Eight strangers believe they have been chosen to compete in a televised Survivor-style game in the Australian outback but once the game begins, they realise it is a sick game of life and death, in this intriguing but really very stupid And Then There Were None reiteration featuring lots of screaming, a bad guy who is able to magic himself to wherever the contestants happen to be - it doesn't matter how far they've stumbled through the desert that day, he's there - and webcams which broadcast the grim events from even, say, a billabong or a random sand dune, a dead tree or at The Pinnacles.

★★☆☆☆

CINECAL: ONE SENTENCE REVIEWS

Wednesday, 14 June 2017

Bedevilled (김복남 살인사건의 전말) (Kim Bok-nam Salinsageonui Jeonmal) (2010)
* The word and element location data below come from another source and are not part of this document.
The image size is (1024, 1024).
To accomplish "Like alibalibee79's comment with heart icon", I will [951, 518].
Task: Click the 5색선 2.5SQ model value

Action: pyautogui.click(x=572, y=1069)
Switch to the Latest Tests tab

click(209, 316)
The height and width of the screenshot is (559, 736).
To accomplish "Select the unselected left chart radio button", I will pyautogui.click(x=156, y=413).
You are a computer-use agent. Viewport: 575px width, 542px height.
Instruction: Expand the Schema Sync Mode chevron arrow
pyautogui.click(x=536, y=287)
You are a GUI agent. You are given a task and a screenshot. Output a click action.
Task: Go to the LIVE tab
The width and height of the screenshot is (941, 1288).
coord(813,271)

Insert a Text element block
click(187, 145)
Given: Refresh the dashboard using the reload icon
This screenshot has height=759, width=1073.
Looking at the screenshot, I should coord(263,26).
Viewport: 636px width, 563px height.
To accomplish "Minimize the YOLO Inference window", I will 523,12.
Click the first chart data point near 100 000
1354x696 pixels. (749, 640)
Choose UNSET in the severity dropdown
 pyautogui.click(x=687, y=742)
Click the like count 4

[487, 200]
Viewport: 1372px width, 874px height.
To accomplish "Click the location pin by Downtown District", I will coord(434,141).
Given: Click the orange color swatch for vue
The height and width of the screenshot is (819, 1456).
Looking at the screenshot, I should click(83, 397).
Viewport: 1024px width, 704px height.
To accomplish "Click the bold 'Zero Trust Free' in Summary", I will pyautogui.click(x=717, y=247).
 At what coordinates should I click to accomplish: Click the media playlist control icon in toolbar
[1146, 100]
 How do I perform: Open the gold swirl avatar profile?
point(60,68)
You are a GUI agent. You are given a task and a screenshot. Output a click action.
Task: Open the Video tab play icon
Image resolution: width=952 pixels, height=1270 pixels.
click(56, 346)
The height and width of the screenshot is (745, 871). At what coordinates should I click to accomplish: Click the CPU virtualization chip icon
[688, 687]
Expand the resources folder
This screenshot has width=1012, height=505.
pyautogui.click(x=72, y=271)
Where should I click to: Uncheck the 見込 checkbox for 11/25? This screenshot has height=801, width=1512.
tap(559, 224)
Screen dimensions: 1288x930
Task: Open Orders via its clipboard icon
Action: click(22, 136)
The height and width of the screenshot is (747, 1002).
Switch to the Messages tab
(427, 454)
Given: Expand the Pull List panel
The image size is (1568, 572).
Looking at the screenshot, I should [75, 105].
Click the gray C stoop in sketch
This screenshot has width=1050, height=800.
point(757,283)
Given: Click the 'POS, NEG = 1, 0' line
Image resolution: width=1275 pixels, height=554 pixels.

Great revenge thrillers have you feeling so strongly for wronged heroes that no amount of brutal retribution is too much - there is perverse pleasure in indulging in a revenge fantasy and seeing justice doled out in a violent way not allowed in real-life - but in this 2010 South Korean revenge thriller, the woman with the sickle (pictured) has thirty years of good reasons to hate her enemies (the villagers of Moo-do Island) but the reasons for her insane rage at all of the people on the island isn't made completely clear until after the bloodbath and so the violence is  joy-free and horrific; you can't shake the idea, too, that some of the enemies are women who share in the heroine's plight, and several clumsy plot advancements also detract from what really could have been, with a few slight changes, a perfectly grisly pleasure.

★★★☆☆

CINECAL: ONE SENTENCE REVIEWS

Friday, 23 December 2016

The Handmaiden (2016)


The trouble with Park Chan-wook's movies like Old Boy and Stoker is their gleefully twisted plots tend to be detached, joyless affairs populated with cold, heartless characters, but not so this sumptuous thriller inspired by Sarah Water's "The Fingersmith" about cold, heartless swindlers enacting a cold, heartless plot - the fear halfway through is this thriller will also remain a detached robotic affair but the twist in the end is that there is heart, just not where you expect to find it.

★★★★☆

CINECAL: ONE SENTENCE REVIEWS

Tuesday, 30 August 2016

Truck (트럭) (Teu-reok) (2008)


South Korean movies, after the success of Squid Games and Parasite, are enjoying popularity, all of them, so I watched Truck, a thriller with the promising premise of a deliveryman coerced by mobsters into a body disposal job - he has a sick daughter, needs the money, and doesn't have much choice in the matter - but when his dire situation is compounded by a serial killer hitchhiker, multiple car accidents, and one body in the back of his truck that turns out to be not a body but a live woman, it becomes harder and harder to remain patient with the impossibly unfortunate roadtrip.

☆☆☆

CINECAL: ONE SENTENCE REVIEWS

Friday, 17 June 2016

The Wailing (곡성) (Gokseong) (2016)


The thing that makes Korean film so compelling is that no matter the genre - mystery, drama, horror, comedy, or in the case of this masterpiece, a mystifying, indefinable blend of all four - what resonates most deeply is the human condition: grubby, lovely, messy, profound, absurd, and while some viewers will dismay at the whole once all is said and done, they will certainly have laughed, cried, and been thoroughly wrung of emotion - anger, fear, sadness, joy, all of them - thrilled and disturbed by the story of a Korean village and a policeman's family rocked by inexplicable - and decidedly grisly - goings-on.